While critically ill patients complicated by ARDS is believed to die not owing to respiratory failure but to the other organ failure, the effect of hypercapnic acidosis on extra-pulmonary organs remains to be fully determined. In ex vivo experimental condition, previous studies showed that reperfusion with hypercapnic perfusate augmented the recovery of myocardial function after prolonged ischemia and reduced the infarct size after coronary artery occlusion [11, 12]. On the other hand, the impact of hypercapnic acidosis on the gut, the most fragile organ against any type of insults [13], remains unclear and may differ depending on conditions of critically ill or study subjects. Besides, at the microcirculatory level of gut mucosa, hypercapnia by itself possesses the contra-lateral effects, i.e., direct local vasodilation and indirect local vasoconstriction by sympathetic simulation [10]. Since tissue accumulation of activated neutrophils plays consequential roles to regulate gut barrier function [14], we tested the hypothesis that hypercapnic acidosis preserved gut mucosal function through the modulation of neutrophil dynamics in splanchnic area in a rabbit model of endotoxemia.

Materials and methods

Detailed descriptions of all procedures are available in the online supplement.

Study protocol

After preparatory surgery as described previously [15, 16], 32 healthy rabbits were randomly assigned to two groups, normocapnia (n = 17) and hypercapnia (n = 15) groups: the former was mechanically ventilated with FICO2 0% and the latter with FICO2 5%. After baseline measurements (Fig. 1), lipopolysaccharide (LPS: 15 μg/kg per minute) infusion was initiated with aggressive fluid therapy throughout the study periods. At 4-h study period, we determined the changes of gut mucosal permeability using fluorescein isothiocyanate-conjugated dextran (FD4). Lung and ileal tissues were obtained for the measurement of wet to dry weight ratio. To examine the time-course effects of hypercapnic acidosis on normal rabbits, we also studied eight sham animals that received the same catheterization without LPS infusion under the same study protocol.

Fig. 1
figure 1

Schematic drawing of experimental protocol

Measurement of intramucosal pH, gut mucosal permeability and biochemical analyses

Gut intramucosal pH (pHi) was monitored using an automated air tonometry (Tonocap, Datex Ohmeda, Helsinki, Finland) [16, 17] throughout the study period.
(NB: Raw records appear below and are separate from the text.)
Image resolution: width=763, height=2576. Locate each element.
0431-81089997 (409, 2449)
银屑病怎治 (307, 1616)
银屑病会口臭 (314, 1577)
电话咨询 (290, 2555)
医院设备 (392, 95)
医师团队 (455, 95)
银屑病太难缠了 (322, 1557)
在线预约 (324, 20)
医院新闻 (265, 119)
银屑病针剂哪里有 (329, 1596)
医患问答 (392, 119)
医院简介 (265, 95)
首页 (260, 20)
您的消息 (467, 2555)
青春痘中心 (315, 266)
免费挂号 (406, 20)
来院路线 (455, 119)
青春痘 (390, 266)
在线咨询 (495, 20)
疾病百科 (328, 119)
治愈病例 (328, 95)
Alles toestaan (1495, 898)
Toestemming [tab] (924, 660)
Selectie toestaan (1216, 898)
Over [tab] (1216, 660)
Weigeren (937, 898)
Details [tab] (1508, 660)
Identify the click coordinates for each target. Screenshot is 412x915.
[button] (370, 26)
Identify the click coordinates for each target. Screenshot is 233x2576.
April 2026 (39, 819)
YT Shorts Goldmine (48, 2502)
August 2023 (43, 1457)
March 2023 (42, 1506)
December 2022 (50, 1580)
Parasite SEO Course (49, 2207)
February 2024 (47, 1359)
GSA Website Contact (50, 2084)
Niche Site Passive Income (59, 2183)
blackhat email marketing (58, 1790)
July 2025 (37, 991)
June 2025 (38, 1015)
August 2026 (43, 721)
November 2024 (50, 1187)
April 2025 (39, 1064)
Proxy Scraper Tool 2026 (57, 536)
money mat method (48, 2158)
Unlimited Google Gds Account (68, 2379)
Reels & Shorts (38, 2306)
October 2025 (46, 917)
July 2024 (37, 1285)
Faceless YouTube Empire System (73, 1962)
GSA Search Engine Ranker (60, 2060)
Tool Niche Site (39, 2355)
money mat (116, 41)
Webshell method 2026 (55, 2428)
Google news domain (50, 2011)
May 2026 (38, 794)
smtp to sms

To examine the effects of systemic acidosis on pHi over the hypercapnic and endotoxemic stages, we further examined the PCO2 gap defined as the difference between measured PrCO2 and PaCO2. Gut mucosal permeability was measured using an in situ loop preparation as described previously [16, 18]. The results were corrected for the plasma protein contents measured by the Lowry method [19]. Arterial blood samples were used to determine white blood cell (WBC), blood gas and lactate. Residual arterial blood and portal blood samples were centrifuged and stored for measurements of lactate dehydrogenase (LDH) activity [16]. As an index of leukocyte sequestration, MPO activity of ileal wall was assayed [20]. At the completion of experiments, a randomly selected left or right lung was lavaged to measure protein concentration of bronchoalveolar lavage fluid (BALF) [21].

Statistical analysis

Data are expressed as mean ± standard deviation unless otherwise specified. Analysis of variance with repeated measures and Friedman test was applied where appropriate. Differences were considered statistically significant if P < 0.05.

Results

Systemic effects of hypercapnic acidosis during LPS infusion

Table 1 shows the effects of hypercapnic acidosis and LPS infusion on systemic circulatory and biochemical parameters versus the sham animals. Hypercapnia group showed a marked hypercapnic acidosis to match the criteria of this group as described in “Materials and methods” versus the normocapnia group. By fluid resuscitation during LPS infusion, mean arterial pressure (MAP) and heart rate (HR) remained constant throughout the study period in both normocapnia and hypercapnia groups, while hypercapnia apparently increased MAP in sham group possibly through the activation of sympathetic system versus normocapnia. The number of circulating WBC in LPS-treated animals was significantly reduced to a similar extent in both study groups versus the baseline, whereas those in the sham groups remained constant throughout the study periods. Lactate dehydrogenase (LDH) activity to reflect the extent of LPS-induced tissue injury was increased in both the study groups, but those in normocapnia group were slightly but significantly higher versus hypercapnia group at 4 h (P < 0.05), which was comparable to the sham. Simultaneously, arterial lactate in normocapnia group was significantly elevated versus hypercapnia group, indicating that tissue hypoxia caused by LPS infusion was reduced by hypercapnic acidosis.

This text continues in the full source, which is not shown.